Recordon Luc · Ständerat · Waadt · Grüne Fraktion · 2015-09-07

Wortprotokoll

Je peux développer maintenant quelques arguments de fond. La première chose que je veux dire, c'est que sur le problème général de l'achat de drones à l'Etat d'Israël, je n'entrerai pas dans les détails concernant les questions techniques qui pourront se poser, si vous rejetez la pétition sans y donner suite.

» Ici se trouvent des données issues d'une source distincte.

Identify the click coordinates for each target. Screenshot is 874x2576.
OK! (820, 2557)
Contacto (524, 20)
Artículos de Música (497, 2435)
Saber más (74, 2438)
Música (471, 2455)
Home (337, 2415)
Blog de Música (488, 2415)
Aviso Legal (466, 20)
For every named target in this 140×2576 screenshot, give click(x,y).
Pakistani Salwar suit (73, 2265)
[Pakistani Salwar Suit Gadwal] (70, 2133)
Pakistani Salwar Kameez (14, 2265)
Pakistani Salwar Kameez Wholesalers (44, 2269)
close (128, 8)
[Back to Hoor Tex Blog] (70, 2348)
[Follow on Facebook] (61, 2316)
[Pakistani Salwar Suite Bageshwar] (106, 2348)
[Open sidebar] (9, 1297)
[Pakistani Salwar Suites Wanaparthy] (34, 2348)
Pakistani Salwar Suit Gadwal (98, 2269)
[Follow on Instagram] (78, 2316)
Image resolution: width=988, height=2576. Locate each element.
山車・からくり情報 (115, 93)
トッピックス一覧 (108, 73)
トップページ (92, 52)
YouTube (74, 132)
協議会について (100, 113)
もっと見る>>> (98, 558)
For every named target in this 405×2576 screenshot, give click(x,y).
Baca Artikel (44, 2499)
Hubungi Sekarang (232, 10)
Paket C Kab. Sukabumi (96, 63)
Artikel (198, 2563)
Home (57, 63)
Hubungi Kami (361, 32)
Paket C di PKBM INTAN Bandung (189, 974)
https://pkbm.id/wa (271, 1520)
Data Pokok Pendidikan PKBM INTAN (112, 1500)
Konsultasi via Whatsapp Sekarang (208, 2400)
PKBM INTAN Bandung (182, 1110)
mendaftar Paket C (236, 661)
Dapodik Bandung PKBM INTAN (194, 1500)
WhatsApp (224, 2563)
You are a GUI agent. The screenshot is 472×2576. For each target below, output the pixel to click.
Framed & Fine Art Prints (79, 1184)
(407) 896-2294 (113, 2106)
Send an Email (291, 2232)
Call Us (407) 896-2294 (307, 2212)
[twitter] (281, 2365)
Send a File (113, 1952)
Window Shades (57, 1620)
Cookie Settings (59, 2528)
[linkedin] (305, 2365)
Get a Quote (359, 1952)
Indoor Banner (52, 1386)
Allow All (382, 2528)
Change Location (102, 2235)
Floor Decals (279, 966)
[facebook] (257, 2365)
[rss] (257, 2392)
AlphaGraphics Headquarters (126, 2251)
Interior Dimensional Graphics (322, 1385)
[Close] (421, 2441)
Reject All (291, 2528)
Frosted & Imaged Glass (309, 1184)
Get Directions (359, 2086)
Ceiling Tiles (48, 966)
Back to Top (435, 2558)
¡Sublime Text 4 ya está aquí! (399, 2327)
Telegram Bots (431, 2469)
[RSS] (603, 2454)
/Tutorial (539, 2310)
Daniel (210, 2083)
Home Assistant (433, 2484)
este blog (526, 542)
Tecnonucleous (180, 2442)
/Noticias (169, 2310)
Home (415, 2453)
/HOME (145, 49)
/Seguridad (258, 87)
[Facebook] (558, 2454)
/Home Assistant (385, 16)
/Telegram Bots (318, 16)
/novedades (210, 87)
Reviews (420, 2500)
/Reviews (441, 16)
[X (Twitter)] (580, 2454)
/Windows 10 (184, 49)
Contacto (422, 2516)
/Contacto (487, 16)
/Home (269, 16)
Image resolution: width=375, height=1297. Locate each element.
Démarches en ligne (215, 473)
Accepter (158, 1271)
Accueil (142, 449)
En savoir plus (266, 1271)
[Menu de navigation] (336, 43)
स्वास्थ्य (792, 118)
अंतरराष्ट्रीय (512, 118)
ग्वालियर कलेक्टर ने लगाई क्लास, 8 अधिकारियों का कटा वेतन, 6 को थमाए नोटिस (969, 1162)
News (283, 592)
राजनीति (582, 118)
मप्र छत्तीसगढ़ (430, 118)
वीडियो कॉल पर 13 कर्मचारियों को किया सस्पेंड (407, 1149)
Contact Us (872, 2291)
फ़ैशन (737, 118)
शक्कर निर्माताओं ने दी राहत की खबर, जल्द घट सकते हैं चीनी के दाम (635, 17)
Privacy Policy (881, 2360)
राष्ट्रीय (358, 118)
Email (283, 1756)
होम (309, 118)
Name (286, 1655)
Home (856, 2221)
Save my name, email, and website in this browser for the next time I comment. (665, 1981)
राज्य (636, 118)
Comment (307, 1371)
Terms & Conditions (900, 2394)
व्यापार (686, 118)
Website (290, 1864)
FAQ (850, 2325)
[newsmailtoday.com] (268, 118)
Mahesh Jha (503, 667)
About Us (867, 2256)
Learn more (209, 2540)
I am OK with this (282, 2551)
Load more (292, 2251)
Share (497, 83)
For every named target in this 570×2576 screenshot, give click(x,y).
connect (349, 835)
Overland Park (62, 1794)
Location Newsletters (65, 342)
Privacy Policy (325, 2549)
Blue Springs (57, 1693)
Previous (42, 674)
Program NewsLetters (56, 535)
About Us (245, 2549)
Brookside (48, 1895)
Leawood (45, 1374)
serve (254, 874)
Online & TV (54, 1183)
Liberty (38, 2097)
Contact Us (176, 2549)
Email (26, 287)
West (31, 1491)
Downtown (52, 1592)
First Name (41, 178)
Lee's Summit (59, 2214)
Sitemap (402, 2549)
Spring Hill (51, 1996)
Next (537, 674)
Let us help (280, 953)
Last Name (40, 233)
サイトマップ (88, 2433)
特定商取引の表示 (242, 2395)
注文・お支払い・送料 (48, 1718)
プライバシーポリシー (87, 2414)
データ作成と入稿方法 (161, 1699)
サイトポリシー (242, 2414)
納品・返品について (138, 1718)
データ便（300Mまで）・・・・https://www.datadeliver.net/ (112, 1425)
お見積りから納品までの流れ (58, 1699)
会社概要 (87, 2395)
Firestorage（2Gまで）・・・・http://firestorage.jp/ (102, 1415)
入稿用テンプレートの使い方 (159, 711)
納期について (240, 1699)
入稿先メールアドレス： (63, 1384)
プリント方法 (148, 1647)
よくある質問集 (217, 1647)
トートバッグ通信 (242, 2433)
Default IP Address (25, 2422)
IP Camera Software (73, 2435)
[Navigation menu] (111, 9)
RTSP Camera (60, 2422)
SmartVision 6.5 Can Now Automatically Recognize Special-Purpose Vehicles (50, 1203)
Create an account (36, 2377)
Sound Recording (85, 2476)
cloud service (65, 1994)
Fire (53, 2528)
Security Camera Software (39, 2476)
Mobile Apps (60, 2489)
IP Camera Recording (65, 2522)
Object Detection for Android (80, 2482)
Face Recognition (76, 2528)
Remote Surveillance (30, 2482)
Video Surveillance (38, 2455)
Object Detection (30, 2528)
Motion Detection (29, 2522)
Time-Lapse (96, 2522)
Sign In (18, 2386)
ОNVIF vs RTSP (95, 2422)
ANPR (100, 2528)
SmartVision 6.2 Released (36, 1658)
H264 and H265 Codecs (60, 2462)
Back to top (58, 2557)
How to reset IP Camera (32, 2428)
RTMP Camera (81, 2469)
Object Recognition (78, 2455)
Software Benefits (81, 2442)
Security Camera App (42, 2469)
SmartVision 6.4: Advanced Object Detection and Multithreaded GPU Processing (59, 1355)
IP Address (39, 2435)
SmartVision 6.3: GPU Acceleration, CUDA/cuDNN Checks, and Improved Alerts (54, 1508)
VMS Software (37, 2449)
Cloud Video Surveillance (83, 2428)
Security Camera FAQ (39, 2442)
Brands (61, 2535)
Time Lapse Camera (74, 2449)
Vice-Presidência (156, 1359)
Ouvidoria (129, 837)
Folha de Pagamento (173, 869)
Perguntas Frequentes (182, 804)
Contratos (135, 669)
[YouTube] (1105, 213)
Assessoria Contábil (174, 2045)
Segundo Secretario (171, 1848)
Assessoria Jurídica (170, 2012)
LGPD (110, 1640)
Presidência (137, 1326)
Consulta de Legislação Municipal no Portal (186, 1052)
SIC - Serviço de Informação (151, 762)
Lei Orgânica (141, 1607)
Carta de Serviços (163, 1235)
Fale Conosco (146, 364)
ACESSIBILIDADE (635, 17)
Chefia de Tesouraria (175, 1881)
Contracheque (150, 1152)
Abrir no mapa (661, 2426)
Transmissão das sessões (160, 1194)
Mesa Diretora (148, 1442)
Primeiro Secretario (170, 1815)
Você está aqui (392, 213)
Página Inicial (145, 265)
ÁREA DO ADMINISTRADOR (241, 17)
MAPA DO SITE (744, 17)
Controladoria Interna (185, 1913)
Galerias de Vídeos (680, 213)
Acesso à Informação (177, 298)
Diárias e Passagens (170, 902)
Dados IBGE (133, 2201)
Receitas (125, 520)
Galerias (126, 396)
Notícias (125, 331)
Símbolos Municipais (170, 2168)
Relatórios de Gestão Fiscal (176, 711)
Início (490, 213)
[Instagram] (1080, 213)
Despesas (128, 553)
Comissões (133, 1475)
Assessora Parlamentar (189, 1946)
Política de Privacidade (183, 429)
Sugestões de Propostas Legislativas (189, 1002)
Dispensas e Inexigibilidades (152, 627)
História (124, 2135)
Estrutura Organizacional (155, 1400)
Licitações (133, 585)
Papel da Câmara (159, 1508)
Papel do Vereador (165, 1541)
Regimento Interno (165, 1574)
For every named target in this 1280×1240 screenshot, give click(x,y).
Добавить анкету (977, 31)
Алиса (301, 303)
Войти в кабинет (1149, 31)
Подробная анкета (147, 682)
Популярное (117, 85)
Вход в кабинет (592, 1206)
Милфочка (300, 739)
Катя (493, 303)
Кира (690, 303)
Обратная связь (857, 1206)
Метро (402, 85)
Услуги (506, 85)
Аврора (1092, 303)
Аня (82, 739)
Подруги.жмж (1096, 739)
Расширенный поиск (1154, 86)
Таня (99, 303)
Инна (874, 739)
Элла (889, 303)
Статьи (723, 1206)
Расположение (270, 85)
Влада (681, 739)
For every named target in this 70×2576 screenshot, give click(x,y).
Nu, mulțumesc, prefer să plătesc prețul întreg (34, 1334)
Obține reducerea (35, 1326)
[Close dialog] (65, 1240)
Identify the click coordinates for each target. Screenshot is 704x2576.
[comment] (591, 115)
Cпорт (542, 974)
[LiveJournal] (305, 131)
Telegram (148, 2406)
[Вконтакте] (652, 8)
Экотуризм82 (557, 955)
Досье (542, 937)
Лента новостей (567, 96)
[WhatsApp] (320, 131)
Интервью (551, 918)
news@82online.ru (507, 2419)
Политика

Sur le principe, les pétitionnaires demandent que nous n'achetions plus d'armes à des Etats qui sont en conflit ou en conflit larvé. C'est très malheureux que cela touche l'Etat d'Israël. Je suis loin d'être un antisémite, bien au contraire je ne cesse de me battre contre différents actes racistes et antisémites. Je suis membre de la Ligue internationale contre [PAGE 699] le racisme et l'antisémitisme, donc peu susceptible de prendre cette position par hostilité envers la communauté juive ou même l'Etat d'Israël, dont l'existence doit être maintenue, on doit le répéter. Mais c'est une question de principe: l'Etat d'Israël, comme n'importe quelle puissance occupante - nous le savons, notre Commission de politique extérieure est allée en délégation récemment dans ce pays et elle n'a même pas pu accéder à Gaza -, respecte mal les droits des populations. Il use parfois de moyens extrêmement violents. Ce serait beaucoup plus visible si les drones étaient achetés à la Russie et qu'ils puissent être utilisés dans le Donbass. Là aussi, la puissance qui soutient une minorité, de la même manière qu'une puissance occupante, ne respecte pas tous les droits des populations, c'est le moins qu'on puisse dire. Il y aussi des choses à dire du côté ukrainien. Je ne veux pas entrer dans ce débat.

Je dis cela pour illustrer le fait que quand on achète des armes à une puissance en guerre - et il y a de plus en plus de guerres asymétriques sur notre planète, vous le savez -, on met le doigt dans l'engrenage qui conduit à servir de terrain d'exercice, d'aide à l'entraînement et au test de ces armes. Cela est extrêmement regrettable, infiniment plus encore sur le plan politique, sur celui de notre image, de par notre position de dépositaire des Conventions de Genève, qui ne sont pas pleinement respectées dans le cas particulier par l'Etat qui voudrait nous vendre les armes.

Pour ces raisons, et quoi qu'en pense la Direction du droit international public - dont je ne partage d'ailleurs pas les conclusions -, c'est une faute politique assez grave que d'acheter ces drones à Israël.